In today’s competitive retail environment, brands must adapt to the rising expectations of their customers. Recent data from BigCommerce’s 2024 Global Ecommerce Report reveals that fashion and apparel brands globally experienced an impressive increase of 10.7 percent in gross merchandise value (GMV) from Q1 2023 to Q1 2024, partially driven by a 7.2 percent hike in orders. This surge is attributed to an average order value (AOV) rise from $160 to $165 within the same period. In light of these encouraging trends, the integration of Artificial Intelligence (AI) into retail strategies has become essential, particularly in creating personalised customer experiences across various channels.
The Importance of Personalisation in Retail
As consumer behaviour evolves, the demand for tailored experiences intensifies. Shoppers prefer interactions that reflect their individual preferences. Achieving “true personalisation” remains a challenging endeavour for many retailers. According to a study by Manhattan Associates, only 20 percent of more than 100 surveyed brands reported customising product recommendations based on customers’ purchase histories. This highlights a critical gap between technological capabilities and actual implementation.
Composable Retail: A New Approach
The concept of “composable retail,” as described by BigCommerce, underscores the need for retailers to adopt flexible e-commerce platforms. This enables brands to create experiences that can be individually tailored not just to customer cohorts but to specific individuals. By utilizing AI and machine learning, brands can harness customer data to provide timely and relevant messaging.
In practice, this means deploying intelligent algorithms that predict customer behaviour, which can significantly enhance product recommendations, search results, and ultimately drive sales. For example, platforms can analyse previous customer interactions to present products that align with a consumer’s past shopping habits or preferences, creating a more engaging shopping experience.
Dynamic Pricing through AI
Price sensitivity among consumers remains a pivotal part of their purchasing decisions, especially in an economy marked by inflation. Retailers need to implement dynamic pricing capabilities that respond to changes in customer purchasing power while optimising profit margins. By employing AI, businesses can adjust pricing based on real-time data reflecting both market conditions and individual customer insights.
For instance, brands can leverage customer journey data to offer personalised pricing that resonates with a shopper’s specific context, fostering quicker purchasing decisions than traditional discount strategies. The alignment of dynamic pricing with timely marketing efforts can enhance conversion rates, benefiting both customers and retailers alike.
Enhancing Customer Engagement with AI Technologies
Retailers are increasingly turning to advanced AI applications such as chatbots and AI-generated content. A notable example is Tommy Hilfiger, which introduced an AI chatbot on its Facebook page as early as 2016. This initiative aimed to assist customers in browsing collections and selecting outfits based on their style. Such technologies not only streamline the shopping process but also give customers a sense of personal attention—something that is often lacking in traditional retail settings.
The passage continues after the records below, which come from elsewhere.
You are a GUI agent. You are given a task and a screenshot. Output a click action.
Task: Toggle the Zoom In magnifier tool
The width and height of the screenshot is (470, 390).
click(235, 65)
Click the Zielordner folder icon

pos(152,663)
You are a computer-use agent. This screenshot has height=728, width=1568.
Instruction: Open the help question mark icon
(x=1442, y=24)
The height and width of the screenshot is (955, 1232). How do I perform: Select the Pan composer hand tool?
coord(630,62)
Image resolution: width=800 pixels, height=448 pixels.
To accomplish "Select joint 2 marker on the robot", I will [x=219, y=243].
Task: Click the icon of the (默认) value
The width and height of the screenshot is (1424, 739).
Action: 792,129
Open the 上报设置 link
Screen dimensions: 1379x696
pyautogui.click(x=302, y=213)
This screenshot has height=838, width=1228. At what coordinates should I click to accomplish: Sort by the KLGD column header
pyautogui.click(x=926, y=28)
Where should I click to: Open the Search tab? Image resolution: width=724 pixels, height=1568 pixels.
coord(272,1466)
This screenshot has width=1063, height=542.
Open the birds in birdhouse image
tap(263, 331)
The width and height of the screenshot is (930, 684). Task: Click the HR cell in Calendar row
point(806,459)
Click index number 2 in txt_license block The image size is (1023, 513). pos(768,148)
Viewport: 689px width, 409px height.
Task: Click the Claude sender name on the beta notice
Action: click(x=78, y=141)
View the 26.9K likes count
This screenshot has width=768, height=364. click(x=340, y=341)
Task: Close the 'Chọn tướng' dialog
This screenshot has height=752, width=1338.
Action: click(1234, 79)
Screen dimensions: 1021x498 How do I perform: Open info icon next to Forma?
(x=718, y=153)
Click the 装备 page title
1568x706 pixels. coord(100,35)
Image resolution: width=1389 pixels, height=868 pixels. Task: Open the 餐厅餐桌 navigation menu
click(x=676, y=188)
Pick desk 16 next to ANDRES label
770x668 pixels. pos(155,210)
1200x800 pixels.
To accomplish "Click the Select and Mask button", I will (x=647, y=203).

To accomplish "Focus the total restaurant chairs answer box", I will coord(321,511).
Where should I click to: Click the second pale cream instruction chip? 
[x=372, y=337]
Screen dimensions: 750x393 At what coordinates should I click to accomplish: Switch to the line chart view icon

The consultancy firm McKinsey estimates that AI could enhance marketing productivity by 5 to 15 percent, primarily through more engaging campaigns personalised to the consumer’s context. However, many online shopping experiences remain static, which can detract from the audience’s expectations for interactivity. Employing AI to enrich the content experience can align retail offerings more closely with consumer desires.
Operational Efficiency through AI Integration
A successful retail strategy hinges on operational efficiency. Generative AI can assess supply chain data—covering aspects like sourcing, production, and demand forecasting—to identify inefficiencies that can be improved. Additionally, trend forecasting powered by AI allows brands to make proactive decisions about inventory and merchandising, ultimately leading to better customer satisfaction.
A report from McKinsey & Company suggests that generative AI holds the potential to add as much as $275 billion to the operating profits of the apparel and luxury sectors. However, only a small fraction of fashion executives are prepared to fully leverage this transformative technology.
Conclusion
AI-powered personalisation is not just a trend; it is an essential strategy for retailers aiming to thrive in the e-commerce landscape. By adopting a composable retail model and harnessing dynamic pricing, customer-facing AI technologies, and operational efficiencies, brands can enhance customer experiences and drive engagement. As consumer expectations continue to rise, the integration of AI into retail strategies represents not just an opportunity but a necessity for long-term success.